● YOUR TASK:
Please write out only the lines from the line with "Instruction: Click the Contact Sales button" to the line with "This screenshot has width=710, height=982.", inclusive, exactly as they stand below, without the pictures.

● WORKING DATA:
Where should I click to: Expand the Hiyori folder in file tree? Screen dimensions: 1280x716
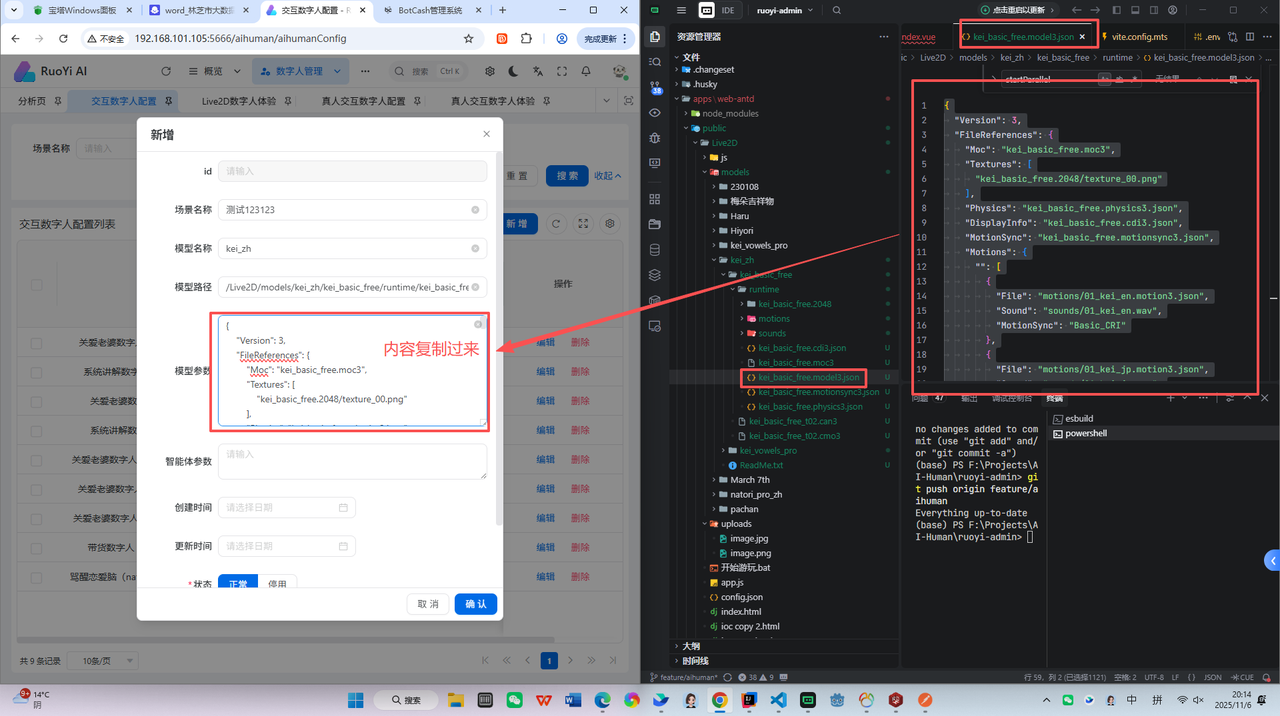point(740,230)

* * *

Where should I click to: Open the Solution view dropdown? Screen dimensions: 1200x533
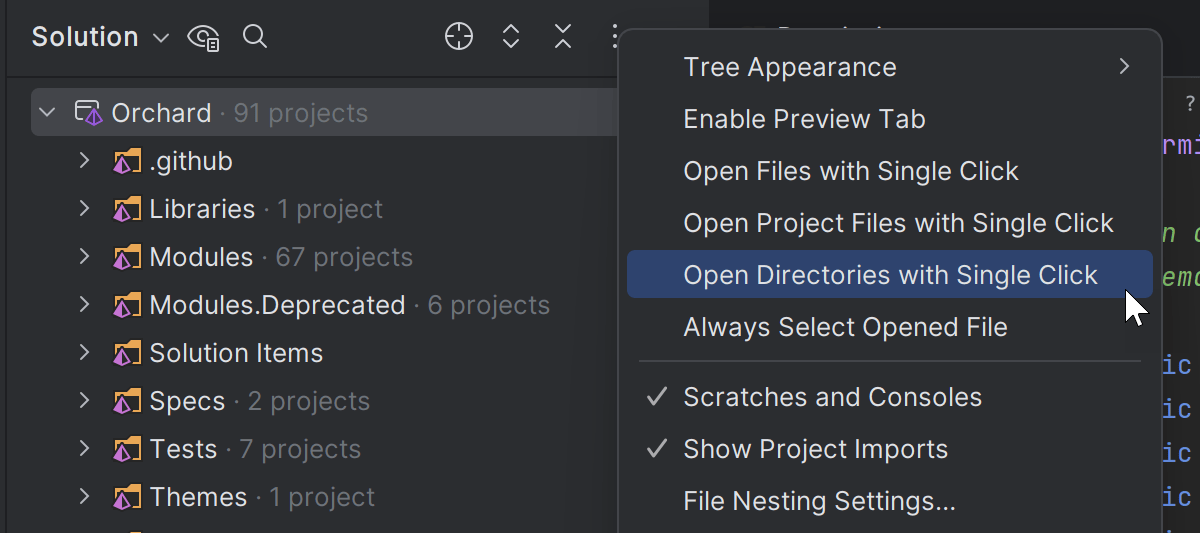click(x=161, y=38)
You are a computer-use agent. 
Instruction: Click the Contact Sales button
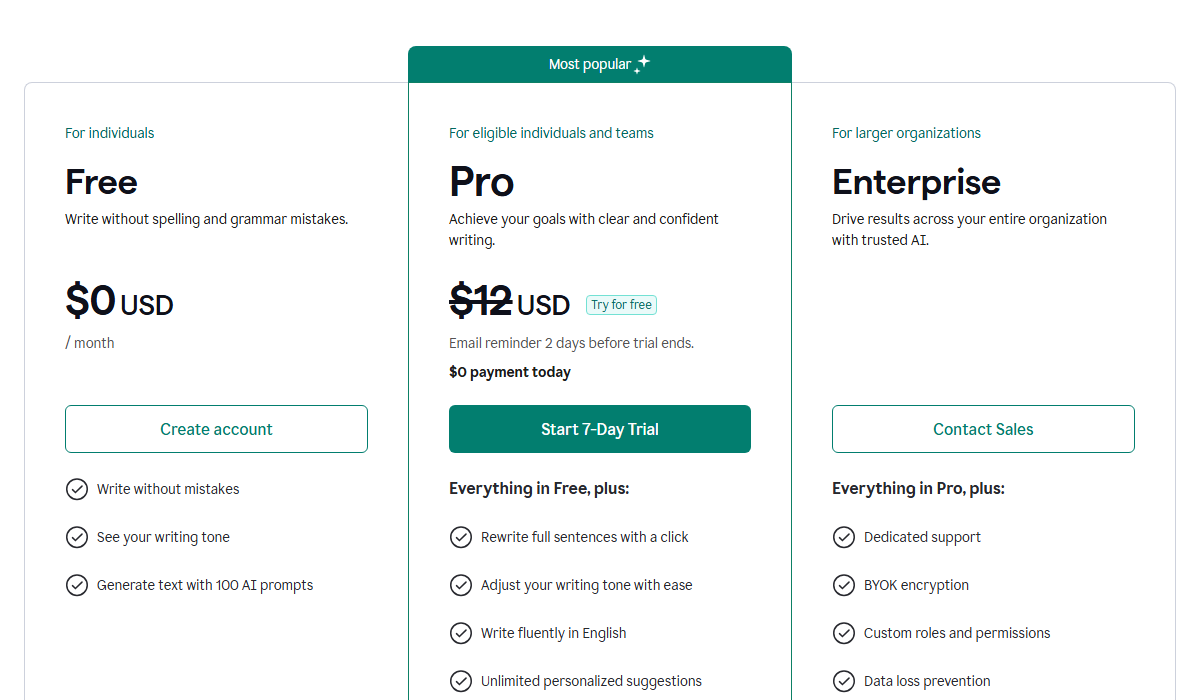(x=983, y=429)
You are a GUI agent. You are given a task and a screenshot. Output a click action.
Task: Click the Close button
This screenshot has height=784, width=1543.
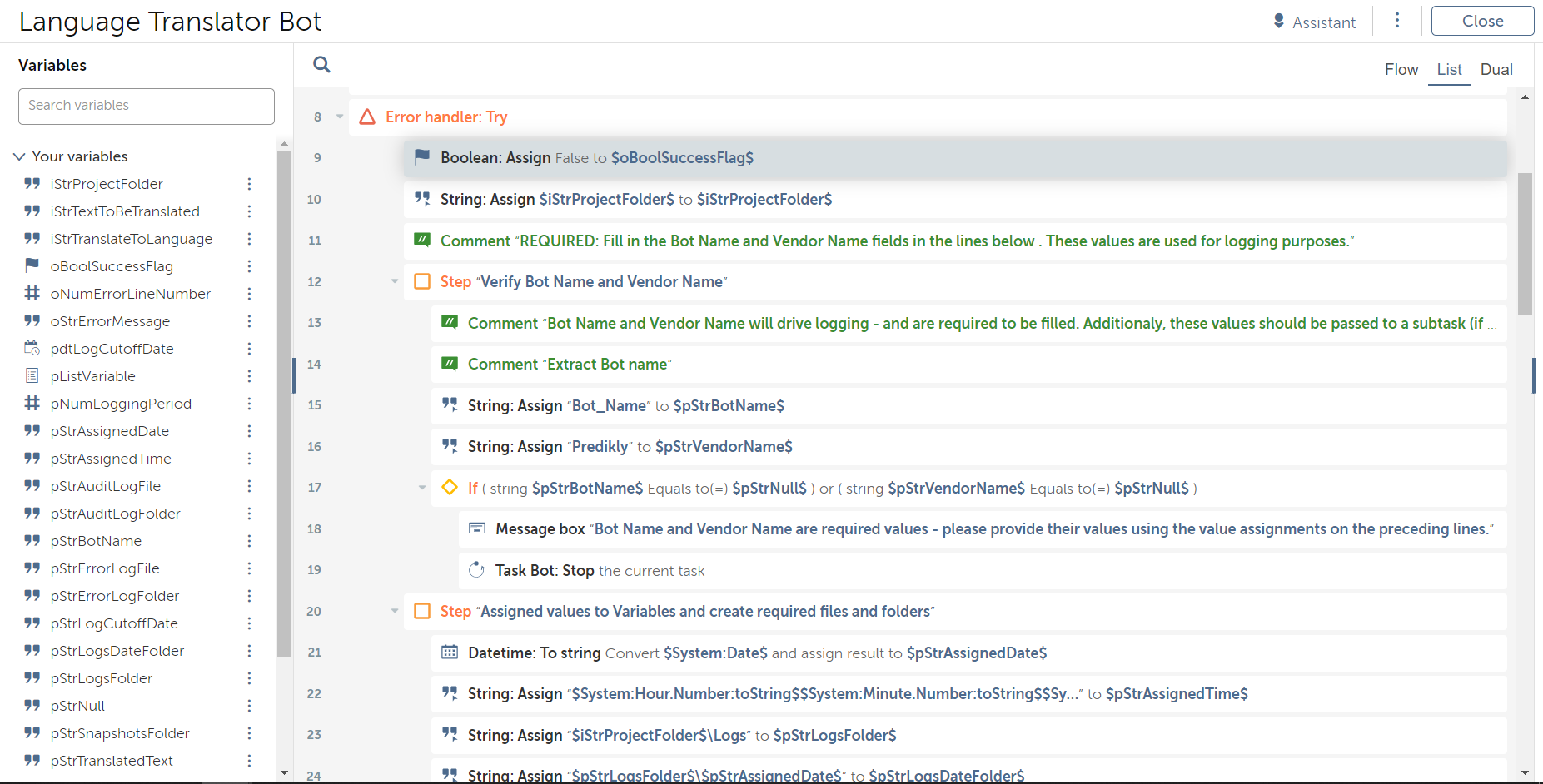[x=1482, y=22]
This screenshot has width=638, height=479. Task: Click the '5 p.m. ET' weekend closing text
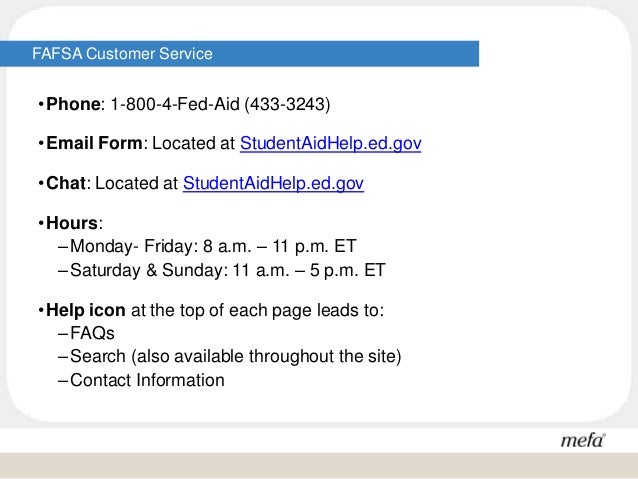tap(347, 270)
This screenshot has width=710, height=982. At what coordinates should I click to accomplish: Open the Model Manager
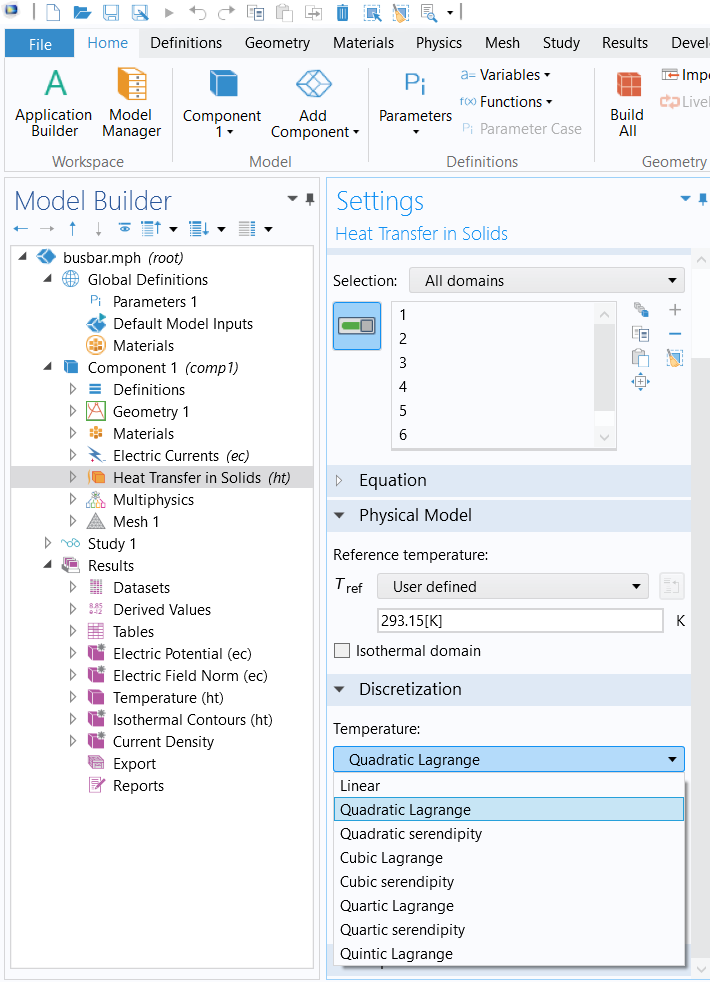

==

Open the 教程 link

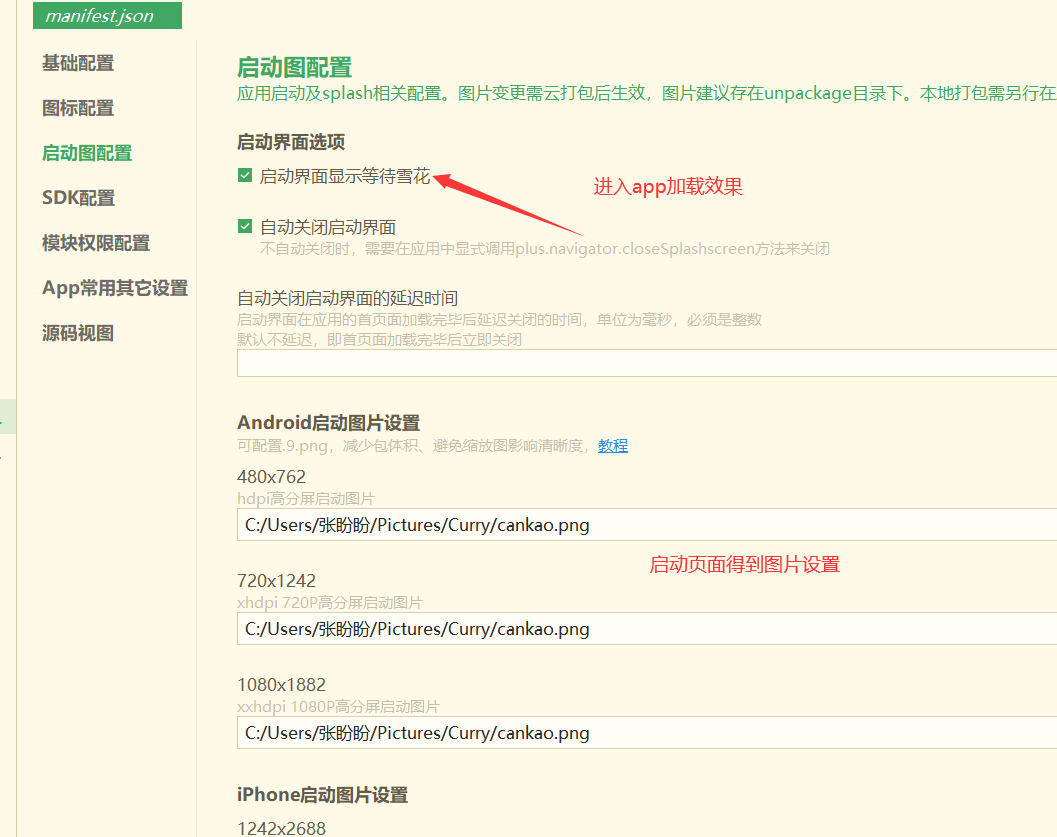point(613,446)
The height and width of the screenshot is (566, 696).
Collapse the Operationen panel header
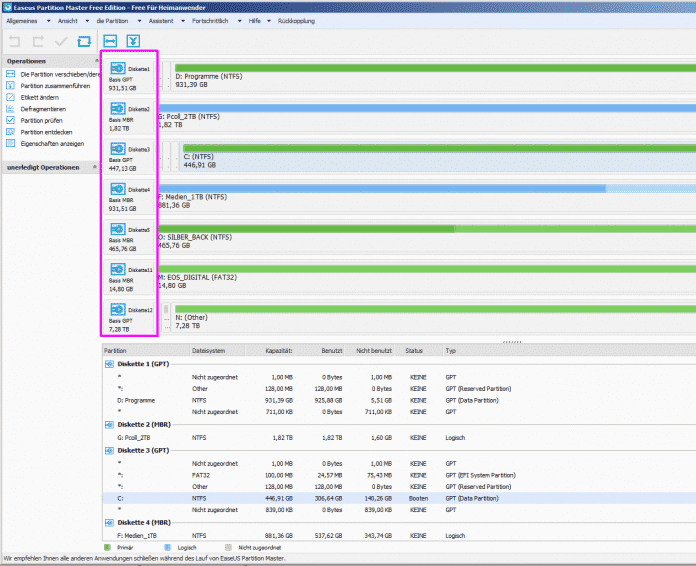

● ANSWER SECTION:
Instruction: Click the Contact Sales button
(x=983, y=429)
You are a GUI agent. You are given a task and a screenshot. Output a click action.
Task: Click the Close button
This screenshot has height=784, width=1543.
[x=1482, y=22]
This screenshot has width=638, height=479. Task: Click the '5 p.m. ET' weekend closing text
tap(347, 270)
This screenshot has width=710, height=982. At what coordinates should I click to accomplish: Open the Model Manager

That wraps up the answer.